Sure, Simon has his whip, and some variant of his sub-weapons, but the Simon in the game doesn't play at all like he does in his other games, nor is the pacing at all like a normal Castlevania title (especially when you compare it actual ports of classic game to arcades, like Vs. Castlevania or the PlayChoice series cabinets). Obviously, as this was a game that was shoved on the Castlevania team mid-way into production, it was never going to be a true adventure, not like the other games in the series. Despite this, Konami did give it a proper name in the series, calling it Akumajo Dracula in Japan, almost as if this were an arcade-remake of the original Castlevania (officially this game has no place in the timeline, effectively existing alongside the original game, even if they're barely related functionally).
On it's own merits, without the confusing back story, Haunted Castle is still an odd duck. It's brutally hard, more so than even your normal classic arcade game, like the game is daring you to play it, to see if you could ever make any progress (this, of course, feeds into that arcade, quarter-stealing loop where a player was expected to get three minutes of game play off a single coin, an industry standard for the time). Couple that with muddy graphics and a slow pace that didn't encourage the kind of light, twitch-based game play the series is known for, and Haunted Castle just pales in all comparisons to the other games in the main series.

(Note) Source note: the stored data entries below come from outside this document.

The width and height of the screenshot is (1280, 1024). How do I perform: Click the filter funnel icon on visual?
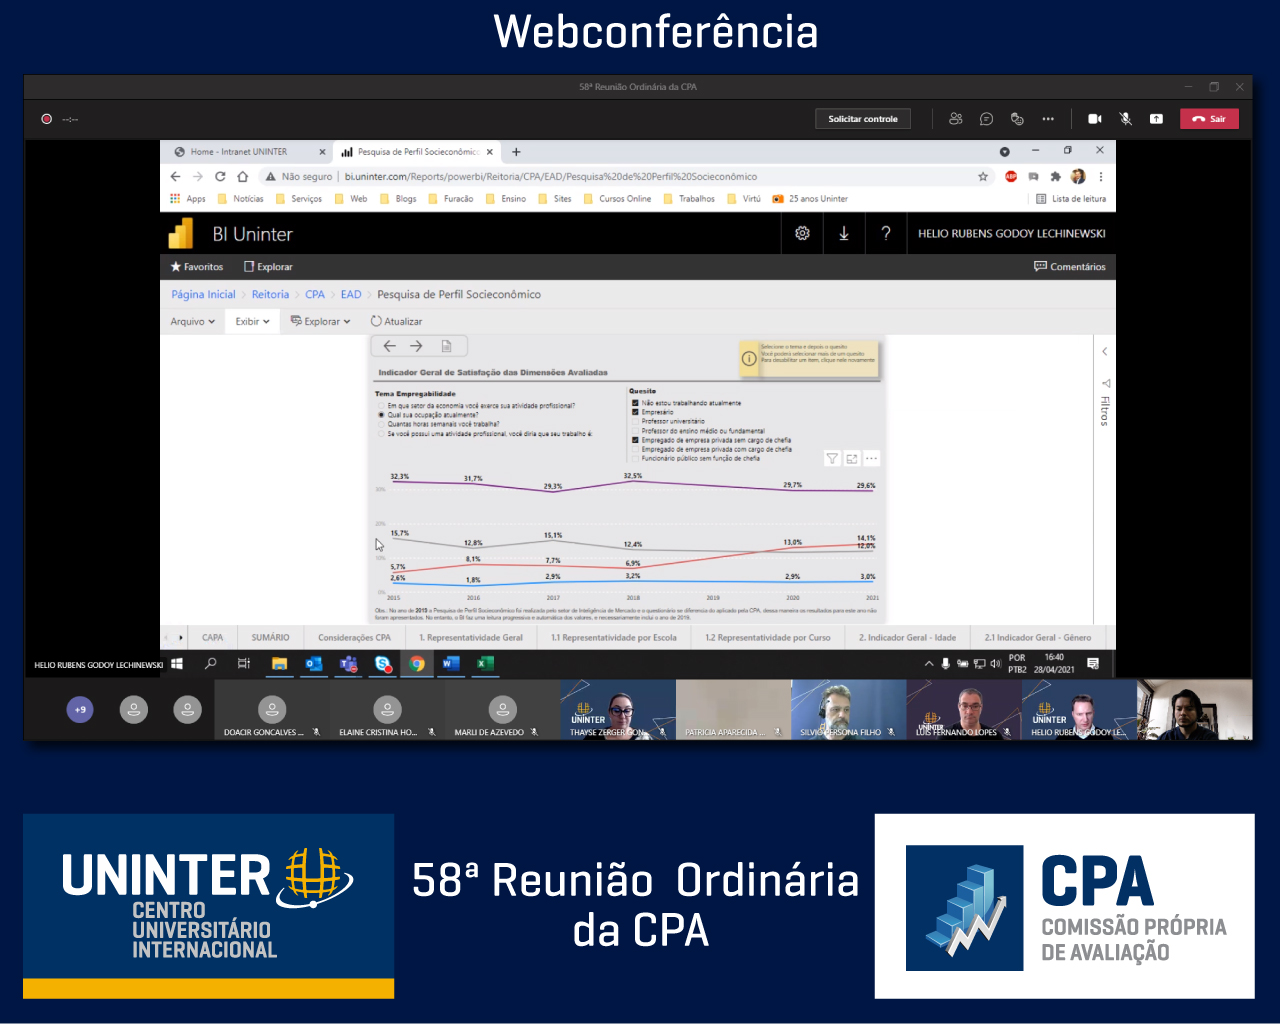pos(831,459)
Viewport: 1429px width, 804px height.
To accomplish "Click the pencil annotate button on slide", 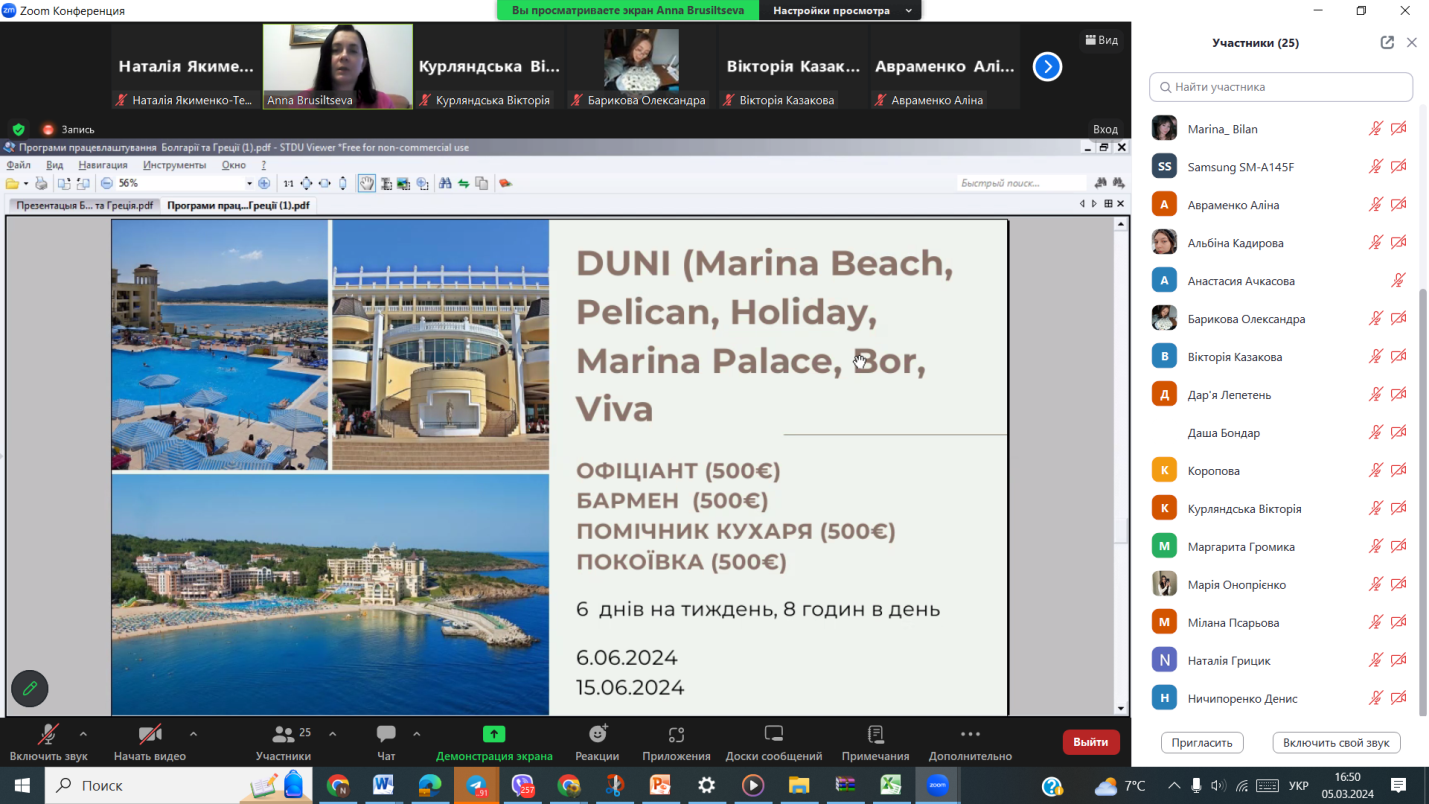I will 30,688.
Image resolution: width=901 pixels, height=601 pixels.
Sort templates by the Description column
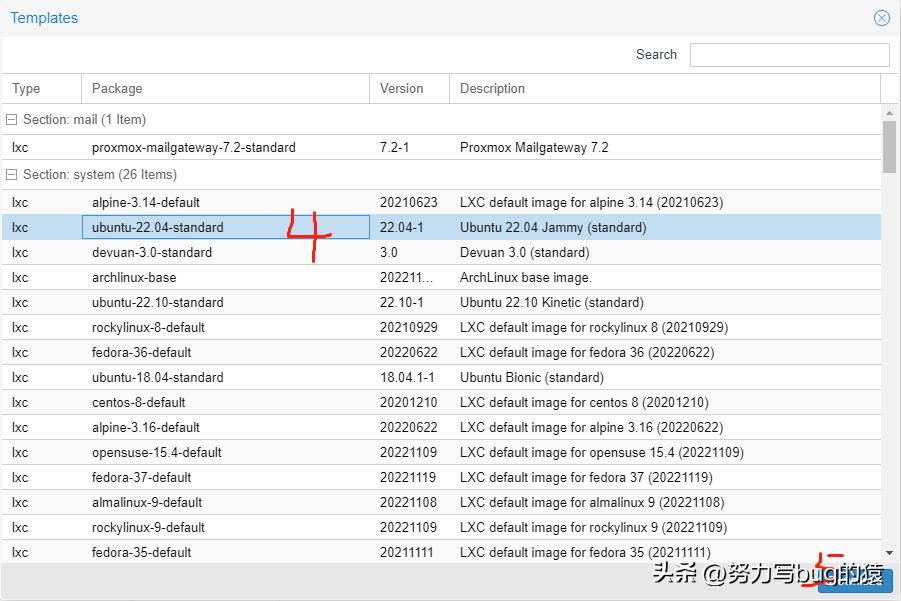point(491,88)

It's no wonder, then, that it took many, many years for the Castlevania series to really come back to arcades again (with the creatively titled Castlevania: The Arcade) -- this is just not an easy series to effectively bring to the differing game play needs of the arcade format. Despite this, there are fans of this arcade game, enough so that a loving PlayStation 2 physical edition was put out for the game, complete with artwork and a soundtrack disc. That item is much prized among collectors, but only the hardest of hardcore truly care about the game play of Haunted Castle. This is an interesting oddity but a creative dead end for the series as a whole.